## WHAT IS BEING ASKED
Reproduce the lines below exactly as they appear, every one of them.

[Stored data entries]
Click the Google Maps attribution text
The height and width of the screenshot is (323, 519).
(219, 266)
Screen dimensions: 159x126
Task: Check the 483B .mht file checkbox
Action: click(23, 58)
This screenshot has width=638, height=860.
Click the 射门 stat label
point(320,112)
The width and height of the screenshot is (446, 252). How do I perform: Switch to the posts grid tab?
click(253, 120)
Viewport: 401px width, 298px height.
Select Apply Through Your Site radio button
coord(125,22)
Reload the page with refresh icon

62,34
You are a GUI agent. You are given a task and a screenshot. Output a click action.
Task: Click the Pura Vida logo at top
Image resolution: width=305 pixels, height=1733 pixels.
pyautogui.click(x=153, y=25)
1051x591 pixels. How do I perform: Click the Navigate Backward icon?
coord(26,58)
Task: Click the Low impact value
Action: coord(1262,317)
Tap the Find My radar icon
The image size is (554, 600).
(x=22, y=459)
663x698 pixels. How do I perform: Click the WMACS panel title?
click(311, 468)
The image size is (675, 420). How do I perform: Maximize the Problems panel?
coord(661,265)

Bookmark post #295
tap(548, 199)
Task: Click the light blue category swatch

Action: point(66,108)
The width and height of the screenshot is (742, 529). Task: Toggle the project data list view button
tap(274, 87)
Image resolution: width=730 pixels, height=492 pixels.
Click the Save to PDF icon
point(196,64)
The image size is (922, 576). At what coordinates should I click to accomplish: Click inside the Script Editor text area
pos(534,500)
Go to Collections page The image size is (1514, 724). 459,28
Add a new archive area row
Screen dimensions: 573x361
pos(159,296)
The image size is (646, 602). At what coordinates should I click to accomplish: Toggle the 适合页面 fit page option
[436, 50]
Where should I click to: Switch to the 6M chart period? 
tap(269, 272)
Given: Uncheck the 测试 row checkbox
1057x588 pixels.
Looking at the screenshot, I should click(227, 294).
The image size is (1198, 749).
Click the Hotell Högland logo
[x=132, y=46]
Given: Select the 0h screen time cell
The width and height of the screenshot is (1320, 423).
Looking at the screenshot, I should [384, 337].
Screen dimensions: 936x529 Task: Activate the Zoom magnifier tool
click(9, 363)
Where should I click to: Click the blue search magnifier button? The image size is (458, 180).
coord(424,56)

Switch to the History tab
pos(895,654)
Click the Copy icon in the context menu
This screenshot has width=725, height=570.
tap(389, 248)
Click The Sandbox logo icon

## ANSWER TO THIS PROBLEM
Click the Google Maps attribution text
The height and width of the screenshot is (323, 519).
(219, 266)
Screen dimensions: 159x126
Task: Check the 483B .mht file checkbox
Action: click(23, 58)
This screenshot has width=638, height=860.
Click the 射门 stat label
point(320,112)
The width and height of the screenshot is (446, 252). How do I perform: Switch to the posts grid tab?
click(253, 120)
Viewport: 401px width, 298px height.
Select Apply Through Your Site radio button
coord(125,22)
Reload the page with refresh icon

62,34
You are a GUI agent. You are given a task and a screenshot. Output a click action.
Task: Click the Pura Vida logo at top
Image resolution: width=305 pixels, height=1733 pixels.
pyautogui.click(x=153, y=25)
1051x591 pixels. How do I perform: Click the Navigate Backward icon?
coord(26,58)
Task: Click the Low impact value
Action: coord(1262,317)
Tap the Find My radar icon
The image size is (554, 600).
(x=22, y=459)
663x698 pixels. How do I perform: Click the WMACS panel title?
click(311, 468)
The image size is (675, 420). How do I perform: Maximize the Problems panel?
coord(661,265)

Bookmark post #295
tap(548, 199)
Task: Click the light blue category swatch

Action: point(66,108)
The width and height of the screenshot is (742, 529). Task: Toggle the project data list view button
tap(274, 87)
Image resolution: width=730 pixels, height=492 pixels.
Click the Save to PDF icon
point(196,64)
The image size is (922, 576). At what coordinates should I click to accomplish: Click inside the Script Editor text area
pos(534,500)
Go to Collections page The image size is (1514, 724). 459,28
Add a new archive area row
Screen dimensions: 573x361
pos(159,296)
The image size is (646, 602). At what coordinates should I click to accomplish: Toggle the 适合页面 fit page option
[436, 50]
Where should I click to: Switch to the 6M chart period? 
tap(269, 272)
Given: Uncheck the 测试 row checkbox
1057x588 pixels.
Looking at the screenshot, I should click(227, 294).
The image size is (1198, 749).
Click the Hotell Högland logo
[x=132, y=46]
Given: Select the 0h screen time cell
The width and height of the screenshot is (1320, 423).
Looking at the screenshot, I should [384, 337].
Screen dimensions: 936x529 Task: Activate the Zoom magnifier tool
click(9, 363)
Where should I click to: Click the blue search magnifier button? The image size is (458, 180).
coord(424,56)

Switch to the History tab
pos(895,654)
Click the Copy icon in the context menu
This screenshot has width=725, height=570.
tap(389, 248)
Click The Sandbox logo icon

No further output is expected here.